Extracted records:
+ + +
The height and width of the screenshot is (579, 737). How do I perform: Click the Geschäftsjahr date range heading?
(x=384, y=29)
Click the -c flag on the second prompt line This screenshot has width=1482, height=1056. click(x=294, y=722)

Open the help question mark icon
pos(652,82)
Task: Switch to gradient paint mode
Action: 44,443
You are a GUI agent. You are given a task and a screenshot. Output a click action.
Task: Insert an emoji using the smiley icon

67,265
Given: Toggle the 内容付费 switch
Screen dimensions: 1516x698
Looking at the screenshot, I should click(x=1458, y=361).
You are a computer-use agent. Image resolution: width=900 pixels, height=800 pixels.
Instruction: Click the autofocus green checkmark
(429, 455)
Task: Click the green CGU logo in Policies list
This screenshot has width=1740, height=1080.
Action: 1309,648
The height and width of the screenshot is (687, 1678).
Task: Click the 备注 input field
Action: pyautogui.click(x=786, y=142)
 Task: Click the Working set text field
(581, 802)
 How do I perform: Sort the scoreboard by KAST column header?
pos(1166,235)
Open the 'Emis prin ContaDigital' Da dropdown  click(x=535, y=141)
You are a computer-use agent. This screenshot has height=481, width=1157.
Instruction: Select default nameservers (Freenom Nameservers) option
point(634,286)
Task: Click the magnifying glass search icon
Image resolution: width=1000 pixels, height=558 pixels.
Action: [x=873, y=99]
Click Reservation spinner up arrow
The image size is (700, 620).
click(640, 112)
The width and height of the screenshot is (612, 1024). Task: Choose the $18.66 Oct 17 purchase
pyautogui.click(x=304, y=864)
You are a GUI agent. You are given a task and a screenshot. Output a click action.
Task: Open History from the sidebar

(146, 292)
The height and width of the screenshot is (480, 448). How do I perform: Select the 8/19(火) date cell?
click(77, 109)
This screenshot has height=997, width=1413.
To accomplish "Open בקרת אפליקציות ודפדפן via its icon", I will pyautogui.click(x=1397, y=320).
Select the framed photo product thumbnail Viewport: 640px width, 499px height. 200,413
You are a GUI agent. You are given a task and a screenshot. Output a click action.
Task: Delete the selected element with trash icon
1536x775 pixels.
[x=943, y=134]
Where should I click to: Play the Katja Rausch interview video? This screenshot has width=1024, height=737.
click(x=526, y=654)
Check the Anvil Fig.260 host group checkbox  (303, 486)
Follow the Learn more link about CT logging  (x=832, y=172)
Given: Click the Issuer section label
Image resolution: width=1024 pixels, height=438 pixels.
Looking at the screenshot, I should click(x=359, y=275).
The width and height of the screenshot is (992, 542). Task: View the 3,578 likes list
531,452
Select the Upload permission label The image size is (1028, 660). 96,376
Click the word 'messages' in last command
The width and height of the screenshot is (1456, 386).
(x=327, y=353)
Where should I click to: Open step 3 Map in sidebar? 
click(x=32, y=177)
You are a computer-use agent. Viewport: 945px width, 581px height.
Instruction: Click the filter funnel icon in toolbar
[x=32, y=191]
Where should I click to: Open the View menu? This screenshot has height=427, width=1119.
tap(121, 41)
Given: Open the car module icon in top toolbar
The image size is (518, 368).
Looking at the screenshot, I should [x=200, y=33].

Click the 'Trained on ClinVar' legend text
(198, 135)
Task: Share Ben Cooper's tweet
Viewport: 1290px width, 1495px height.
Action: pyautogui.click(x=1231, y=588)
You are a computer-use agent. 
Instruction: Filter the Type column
+ + +
:: Brief ::
Copy every item above verbatim, line by line, with no changes.

:: Answer to this exercise ::
The height and width of the screenshot is (579, 737). How do I perform: Click the Geschäftsjahr date range heading?
(x=384, y=29)
Click the -c flag on the second prompt line This screenshot has width=1482, height=1056. click(x=294, y=722)

Open the help question mark icon
pos(652,82)
Task: Switch to gradient paint mode
Action: 44,443
You are a GUI agent. You are given a task and a screenshot. Output a click action.
Task: Insert an emoji using the smiley icon

67,265
Given: Toggle the 内容付费 switch
Screen dimensions: 1516x698
Looking at the screenshot, I should click(x=1458, y=361).
You are a computer-use agent. Image resolution: width=900 pixels, height=800 pixels.
Instruction: Click the autofocus green checkmark
(429, 455)
Task: Click the green CGU logo in Policies list
This screenshot has width=1740, height=1080.
Action: 1309,648
The height and width of the screenshot is (687, 1678).
Task: Click the 备注 input field
Action: pyautogui.click(x=786, y=142)
 Task: Click the Working set text field
(581, 802)
 How do I perform: Sort the scoreboard by KAST column header?
pos(1166,235)
Open the 'Emis prin ContaDigital' Da dropdown  click(x=535, y=141)
You are a computer-use agent. This screenshot has height=481, width=1157.
Instruction: Select default nameservers (Freenom Nameservers) option
point(634,286)
Task: Click the magnifying glass search icon
Image resolution: width=1000 pixels, height=558 pixels.
Action: [x=873, y=99]
Click Reservation spinner up arrow
The image size is (700, 620).
click(640, 112)
The width and height of the screenshot is (612, 1024). Task: Choose the $18.66 Oct 17 purchase
pyautogui.click(x=304, y=864)
You are a GUI agent. You are given a task and a screenshot. Output a click action.
Task: Open History from the sidebar

(146, 292)
The height and width of the screenshot is (480, 448). How do I perform: Select the 8/19(火) date cell?
click(77, 109)
This screenshot has height=997, width=1413.
To accomplish "Open בקרת אפליקציות ודפדפן via its icon", I will pyautogui.click(x=1397, y=320).
Select the framed photo product thumbnail Viewport: 640px width, 499px height. 200,413
You are a GUI agent. You are given a task and a screenshot. Output a click action.
Task: Delete the selected element with trash icon
1536x775 pixels.
[x=943, y=134]
Where should I click to: Play the Katja Rausch interview video? This screenshot has width=1024, height=737.
click(x=526, y=654)
Check the Anvil Fig.260 host group checkbox  (303, 486)
Follow the Learn more link about CT logging  (x=832, y=172)
Given: Click the Issuer section label
Image resolution: width=1024 pixels, height=438 pixels.
Looking at the screenshot, I should click(x=359, y=275).
The width and height of the screenshot is (992, 542). Task: View the 3,578 likes list
531,452
Select the Upload permission label The image size is (1028, 660). 96,376
Click the word 'messages' in last command
The width and height of the screenshot is (1456, 386).
(x=327, y=353)
Where should I click to: Open step 3 Map in sidebar? 
click(x=32, y=177)
You are a computer-use agent. Viewport: 945px width, 581px height.
Instruction: Click the filter funnel icon in toolbar
[x=32, y=191]
Where should I click to: Open the View menu? This screenshot has height=427, width=1119.
tap(121, 41)
Given: Open the car module icon in top toolbar
The image size is (518, 368).
Looking at the screenshot, I should [x=200, y=33].

Click the 'Trained on ClinVar' legend text
(198, 135)
Task: Share Ben Cooper's tweet
Viewport: 1290px width, 1495px height.
Action: pyautogui.click(x=1231, y=588)
You are a computer-use agent. 
Instruction: Filter the Type column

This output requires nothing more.